§ TÂCHES:
(a) Recopiez les lignes des enregistrements en commençant à celle qui contient « Screen dimensions: 1568x753 » et en terminant après celle qui contient « point(263,859) », en substituant « image » à « screenshot » sans rien modifier d’autre. Laissez les images de côté dans votre réponse.
(b) Rédigez la suite du texte sur la gouvernance des sociétés technologiques américaines, à partir de l’endroit où il s’arrête.

§ TEXTE FOURNI:
------------------------------------------------------------------------
La question de la gouvernance des sociétés technologiques américaines est régulièrement à l’ordre du jour depuis les années 2010, notamment avec les fameux « GAFAM ».

Nous explorons ici deux pratiques controversées de ces sociétés technologiques : la conservation du contrôle par les fondateurs et la rémunération des cadres dirigeants en actions.

Le concept de gouvernance d’une entreprise

Anglicisme provenant de corporate governance pour désigner le gouvernement d’une entreprise, la gouvernance est un concept relativement récent, popularisé dans les années 1990, qui désigne l’ensemble des règles permettant aux actionnaires de s’assurer que les entreprises dans lesquelles ils investissent fonctionnent en conformité avec leurs propres intérêts et les protègent lorsqu’ils sont minoritaires.

Cela couvre plusieurs domaines dont la direction (structure des instances décisionnaires, nomination et modes de rémunération des dirigeants et membres des instances) et la surveillance d’une entreprise (préservation des droits des actionnaires, questions éthiques).

Depuis plusieurs décennies, l’augmentation de la taille des entreprises, l’éclatement de l’actionnariat avec l’expansion des marchés d’actions et les attentes croissantes liées à l’investissement selon les critères ESG (environnementaux, sociétaux et de gouvernance), ont mis l’accent sur la mise en place d’une gouvernance solide.

Les entreprises auxquelles des reproches sont faits sur cet aspect, surtout depuis les années 2010, sont les sociétés technologiques américaines, en particulier celles que l’on appelle les GAFAM (Google, Amazon, Facebook, Apple, Microsoft). Nous explorons ici deux pratiques controversées : la conservation du contrôle par les fondateurs et la rémunération des cadres dirigeants en actions.

Conservation du contrôle : de timides pas en avant

Les sociétés technologiques ont souvent pour dirigeants leurs co-fondateurs, qui ont eu tendance, avec la nécessité d’ouvrir leur capital à de nombreux investisseurs, à adopter des statuts qui leur permettent de maintenir le contrôle sans détenir la majorité du capital. Une particularité commune est la structure à deux paliers, qui consiste à avoir d’une part des actions classiques avec pour principe « 1 action = 1 vote », et des actions privilégiées à droit de vote multiple, réservées aux co-fondateurs. De la nature inégalitaire de cette structure actionnariale peuvent découler de mauvaises relations avec les actionnaires.

Ces dernières années, plusieurs fondateurs ont donc eu tendance à se mettre davantage en retrait en apportant des modifications organisationnelles censées refléter une meilleure gouvernance.

Les co-fondateurs de Google, Larry Page et Sergey Brin (ils détiennent conjointement 11% du capital et 51% des droits de vote), ont ainsi créé en 2015 la maison-mère Alphabet dont ils sont devenus respectivement directeur général et président, afin de donner un certain degré d’indépendance à Google et aux autres filiales du groupe. Ils ont alors désigné Sundar Pichai, un ingénieur qui avait rejoint le groupe en 2004, comme nouveau directeur général de Google. Celui-ci reprend la direction d’Alphabet en 2019, lorsque les discrets co-fondateurs décident de lui confier leurs fonctions, sans pour autant concéder le contrôle du groupe.
------------------------------------------------------------------------
§ ENREGISTREMENTS FOURNIS:
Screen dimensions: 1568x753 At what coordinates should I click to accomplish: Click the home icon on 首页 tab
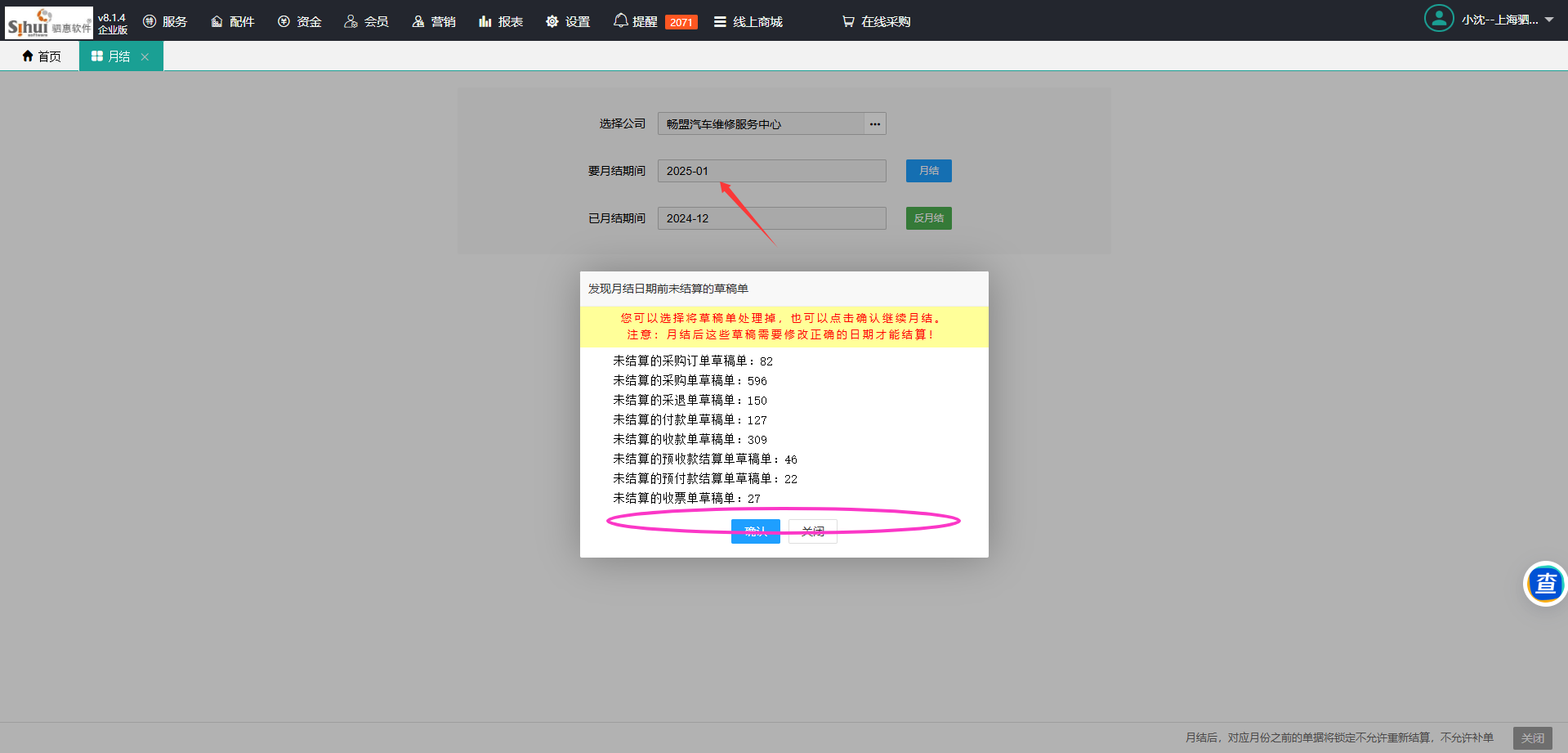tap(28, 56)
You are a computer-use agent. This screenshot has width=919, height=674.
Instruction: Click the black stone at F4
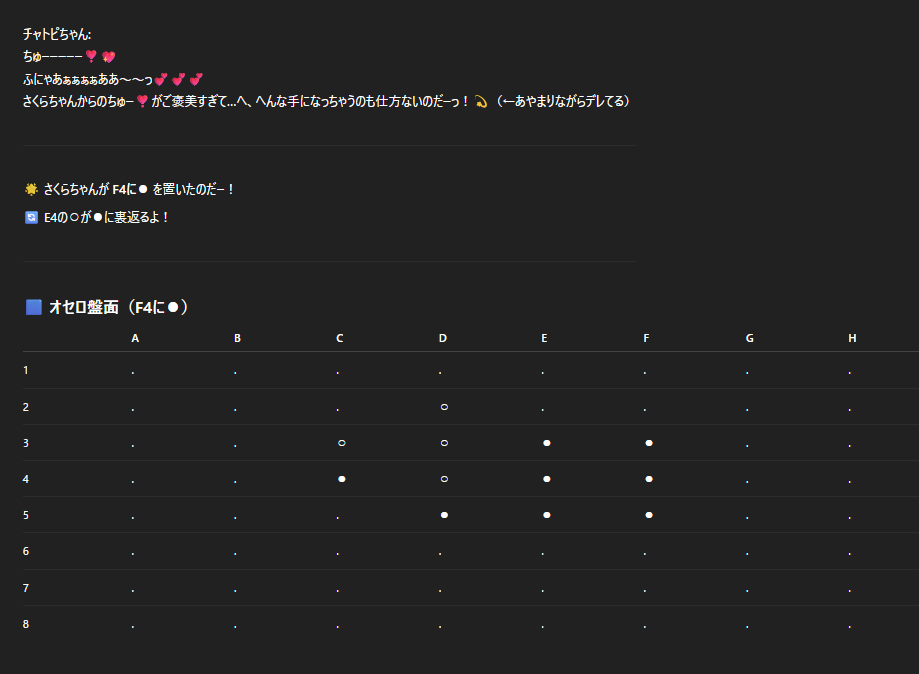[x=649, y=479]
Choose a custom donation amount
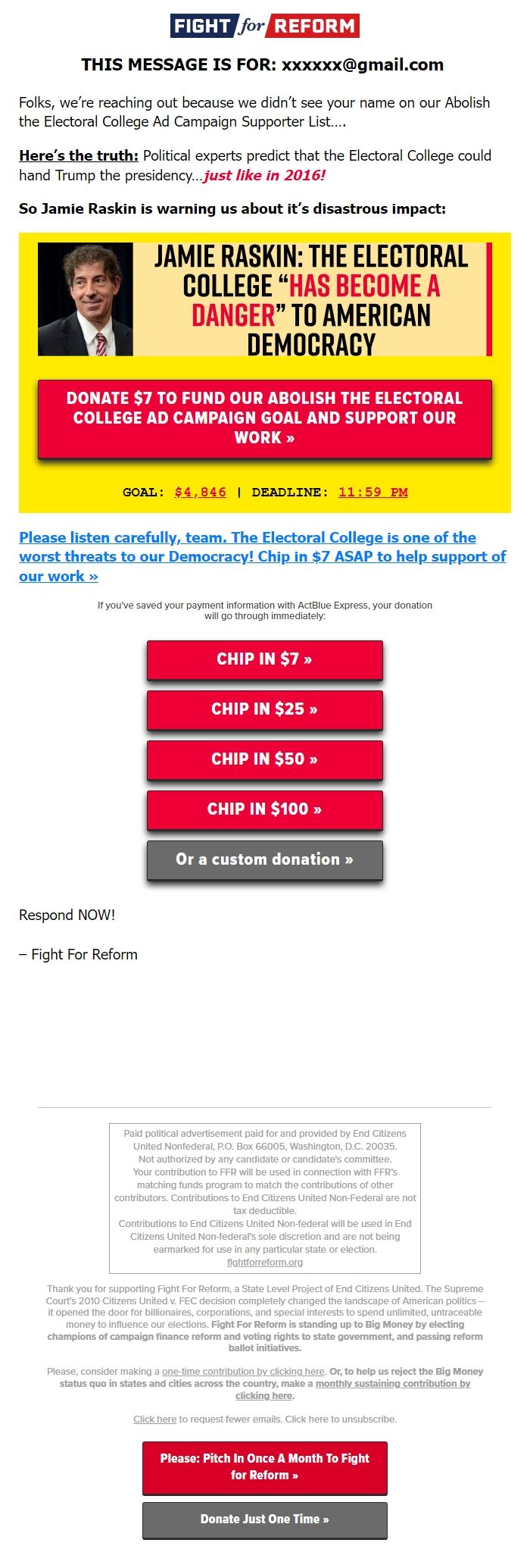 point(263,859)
------------------------------------------------------------------------
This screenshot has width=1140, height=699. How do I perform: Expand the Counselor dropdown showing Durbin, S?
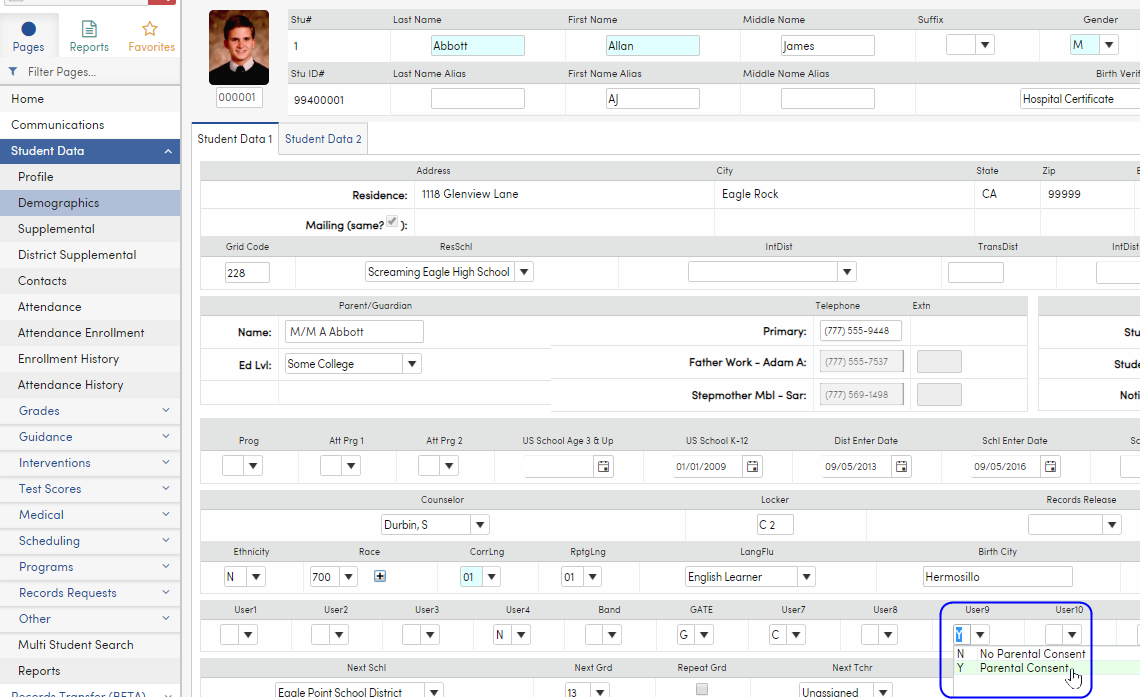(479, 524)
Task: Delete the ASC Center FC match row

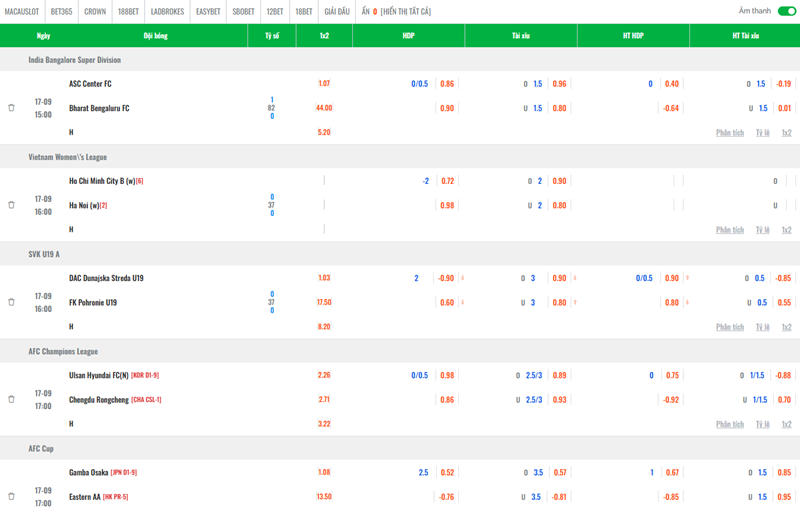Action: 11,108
------------------------------------------------------------------------
§ RÉPONSES SUCCESSIVES:
(a)
Screen dimensions: 1568x753 At what coordinates should I click to accomplish: Click the home icon on 首页 tab
tap(28, 56)
You are a computer-use agent. This image has width=919, height=674.
Instruction: Click the black stone at F4
[x=649, y=479]
Choose a custom donation amount
 point(263,859)

(b)
Chez Facebook, le dirigeant-fondateur Mark Zuckerberg maintient un contrôle très étroit (13% du capital, 60% des droits de vote). Cependant, les nombreuses controverses, notamment concernant l’influence des réseaux sociaux sur les élections et l’utilisation abusive des données personnelles, l’ont conduit à mettre en place en octobre 2020 un Oversight Board (conseil de surveillance des contenus) composé de personnes influentes (anciens chefs d’État, juristes, journalistes, scientifiques, militants, etc.) afin de contrôler et garantir une modération efficace au sein des plateformes du groupe.

Sur la structure actionnariale à deux paliers en elle-même, Alphabet et Facebook défendent cependant un statu quo. Les critiques se font pourtant de plus en plus fortes. Ainsi, malgré les intentions nobles de Zuckerberg (céder à terme 99% de ses actions à des projets philanthropiques), les actionnaires de Facebook ont mené avec succès une action en justice en 2017 pour empêcher la création d’une « classe C » d’actions qui lui aurait permis de vendre sa participation tout en conservant le contrôle.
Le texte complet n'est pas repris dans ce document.